Department of Defense funds tumor research
A Cornell researcher seeks to understand the mechanism behind the abnormal protein synthesis from the inherited disease tuberous sclerosis or tuberous sclerosis complex (TSC), thanks to a two-year $100,000 Exploration -- Hypothesis Development Award from the Department of Defense (DOD).
Shu-Bing Qian, assistant professor of nutritional sciences in the College of Human Ecology, is working to uncover missing links in understanding why cells continue to synthesize proteins and grow due to mutated genes, called TSC1 and TSC2, in TS patients.
In people with TSC, benign tumors grow in many organs, but the condition can lead to severe epilepsy, mental retardation and autism when such tumors grow in the brain, and some tumors, particularly kidney and brain tumors, can become cancerous.
The research may not only lead to new drugs to treat TSC, but also provide clues to larger questions regarding the role of protein synthesis in such diseases as cancer.
"We are trying to answer why protein synthesis becomes uncontrolled when TSC genes are mutated in patients with tuberous sclerosis," said Qian.
In normal cells, TSC1 and TSC2 genes act as sensors for nutrients; when cells lack nutrients, the genes slow growth by signaling a regulator called TOR to stop synthesizing proteins. But when the genes are mutated, protein synthesis and growth continue even when nutrient levels are low, which leads to tumors. Qian plans to create ways to monitor protein synthesis accurately under a variety of scenarios to understand the steps between inactive nutrient sensing and uncontrolled growth. Once the "missing links" are determined, they may be the targets for drug therapies to curb the tumor growth, Qian said.
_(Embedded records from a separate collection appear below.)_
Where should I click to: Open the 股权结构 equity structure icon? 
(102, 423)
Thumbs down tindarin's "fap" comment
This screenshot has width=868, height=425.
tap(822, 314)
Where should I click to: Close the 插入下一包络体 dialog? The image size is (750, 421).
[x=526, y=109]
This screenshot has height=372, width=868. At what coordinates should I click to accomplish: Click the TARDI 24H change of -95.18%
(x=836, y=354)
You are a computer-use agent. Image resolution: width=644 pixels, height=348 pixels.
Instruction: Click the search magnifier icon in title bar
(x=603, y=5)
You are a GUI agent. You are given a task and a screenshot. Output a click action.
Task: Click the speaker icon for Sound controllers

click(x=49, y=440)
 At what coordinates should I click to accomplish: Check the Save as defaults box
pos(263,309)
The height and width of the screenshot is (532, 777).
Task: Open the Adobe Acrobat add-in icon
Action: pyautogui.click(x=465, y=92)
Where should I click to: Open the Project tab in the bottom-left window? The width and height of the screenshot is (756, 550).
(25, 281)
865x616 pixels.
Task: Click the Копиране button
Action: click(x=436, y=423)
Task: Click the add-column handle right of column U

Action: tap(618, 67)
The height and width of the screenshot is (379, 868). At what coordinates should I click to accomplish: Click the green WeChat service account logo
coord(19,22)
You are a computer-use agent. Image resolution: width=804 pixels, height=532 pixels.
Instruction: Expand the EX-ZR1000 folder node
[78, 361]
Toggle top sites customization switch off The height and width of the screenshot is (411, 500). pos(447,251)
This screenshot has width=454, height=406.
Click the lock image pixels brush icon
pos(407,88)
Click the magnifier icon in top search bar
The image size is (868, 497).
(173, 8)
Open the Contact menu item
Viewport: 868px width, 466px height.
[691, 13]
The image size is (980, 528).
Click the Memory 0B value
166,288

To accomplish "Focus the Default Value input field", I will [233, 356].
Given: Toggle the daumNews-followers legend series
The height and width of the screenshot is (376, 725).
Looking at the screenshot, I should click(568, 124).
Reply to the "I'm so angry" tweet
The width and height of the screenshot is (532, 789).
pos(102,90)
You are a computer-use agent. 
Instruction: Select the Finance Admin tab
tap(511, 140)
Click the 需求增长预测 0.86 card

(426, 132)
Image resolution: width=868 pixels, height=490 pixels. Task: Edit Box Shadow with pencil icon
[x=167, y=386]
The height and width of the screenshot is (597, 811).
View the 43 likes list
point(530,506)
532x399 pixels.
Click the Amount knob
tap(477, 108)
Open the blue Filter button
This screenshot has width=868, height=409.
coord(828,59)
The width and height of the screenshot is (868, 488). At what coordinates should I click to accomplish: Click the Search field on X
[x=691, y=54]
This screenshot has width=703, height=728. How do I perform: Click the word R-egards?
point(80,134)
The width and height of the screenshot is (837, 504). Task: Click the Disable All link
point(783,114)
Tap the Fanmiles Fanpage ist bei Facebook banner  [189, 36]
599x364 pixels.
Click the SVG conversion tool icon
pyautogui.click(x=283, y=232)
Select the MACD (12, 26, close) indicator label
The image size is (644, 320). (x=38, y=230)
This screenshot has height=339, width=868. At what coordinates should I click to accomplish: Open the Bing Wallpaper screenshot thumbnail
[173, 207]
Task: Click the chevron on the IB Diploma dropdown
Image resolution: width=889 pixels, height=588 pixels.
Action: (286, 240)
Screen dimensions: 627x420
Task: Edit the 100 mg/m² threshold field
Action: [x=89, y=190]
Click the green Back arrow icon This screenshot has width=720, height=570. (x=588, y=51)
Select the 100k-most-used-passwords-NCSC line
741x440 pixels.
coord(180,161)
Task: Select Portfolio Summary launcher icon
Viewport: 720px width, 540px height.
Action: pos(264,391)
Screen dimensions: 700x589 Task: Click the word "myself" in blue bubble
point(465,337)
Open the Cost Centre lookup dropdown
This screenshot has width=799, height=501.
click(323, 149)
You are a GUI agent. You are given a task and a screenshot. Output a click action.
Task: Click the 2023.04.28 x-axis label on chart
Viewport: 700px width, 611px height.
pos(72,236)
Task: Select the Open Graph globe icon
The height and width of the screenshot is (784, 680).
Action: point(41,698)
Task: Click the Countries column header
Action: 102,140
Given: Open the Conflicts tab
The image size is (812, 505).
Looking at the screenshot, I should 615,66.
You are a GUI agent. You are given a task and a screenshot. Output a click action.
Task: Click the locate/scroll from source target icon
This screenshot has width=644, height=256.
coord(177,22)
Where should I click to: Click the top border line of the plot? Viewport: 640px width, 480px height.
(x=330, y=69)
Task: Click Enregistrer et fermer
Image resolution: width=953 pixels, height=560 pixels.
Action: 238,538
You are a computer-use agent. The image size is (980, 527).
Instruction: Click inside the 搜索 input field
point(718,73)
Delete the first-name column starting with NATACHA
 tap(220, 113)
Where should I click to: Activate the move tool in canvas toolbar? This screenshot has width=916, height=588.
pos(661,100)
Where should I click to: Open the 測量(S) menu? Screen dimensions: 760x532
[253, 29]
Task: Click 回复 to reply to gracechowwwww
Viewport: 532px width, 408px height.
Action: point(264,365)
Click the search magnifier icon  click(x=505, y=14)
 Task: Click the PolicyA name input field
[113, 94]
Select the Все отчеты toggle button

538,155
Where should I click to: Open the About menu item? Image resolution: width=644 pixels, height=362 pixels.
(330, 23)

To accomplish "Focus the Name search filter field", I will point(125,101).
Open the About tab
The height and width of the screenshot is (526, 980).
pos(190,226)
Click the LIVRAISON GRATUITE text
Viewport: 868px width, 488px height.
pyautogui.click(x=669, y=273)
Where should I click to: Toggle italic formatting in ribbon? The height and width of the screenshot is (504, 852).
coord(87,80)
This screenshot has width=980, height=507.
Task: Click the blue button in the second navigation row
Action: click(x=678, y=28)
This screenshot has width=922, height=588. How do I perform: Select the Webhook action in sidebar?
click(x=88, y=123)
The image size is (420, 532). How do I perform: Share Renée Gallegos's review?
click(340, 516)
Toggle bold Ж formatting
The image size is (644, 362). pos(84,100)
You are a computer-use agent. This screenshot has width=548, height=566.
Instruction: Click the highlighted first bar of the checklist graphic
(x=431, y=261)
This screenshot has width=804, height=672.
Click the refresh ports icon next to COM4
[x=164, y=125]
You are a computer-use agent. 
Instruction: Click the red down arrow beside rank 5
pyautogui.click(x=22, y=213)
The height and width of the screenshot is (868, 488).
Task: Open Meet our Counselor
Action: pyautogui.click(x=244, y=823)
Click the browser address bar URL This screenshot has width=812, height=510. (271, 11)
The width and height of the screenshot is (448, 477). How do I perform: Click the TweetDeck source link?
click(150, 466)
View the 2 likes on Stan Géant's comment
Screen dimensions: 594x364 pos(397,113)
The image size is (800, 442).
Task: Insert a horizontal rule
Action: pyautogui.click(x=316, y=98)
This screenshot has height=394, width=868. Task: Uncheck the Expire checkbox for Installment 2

Also, Qian will experiment with a U.S. Food and Drug Administration-approved drug called rapamycin, a protein synthesis inhibitor, which targets TOR signaling. But, rapamycin does not inhibit all protein synthesis, and the reasons could lead to clues that relate to TSC, Qian said.
The award was funded by the DOD's Tuberous Sclerosis Complex Research Program of the Office of the Congressionally Directed Medical Research Programs.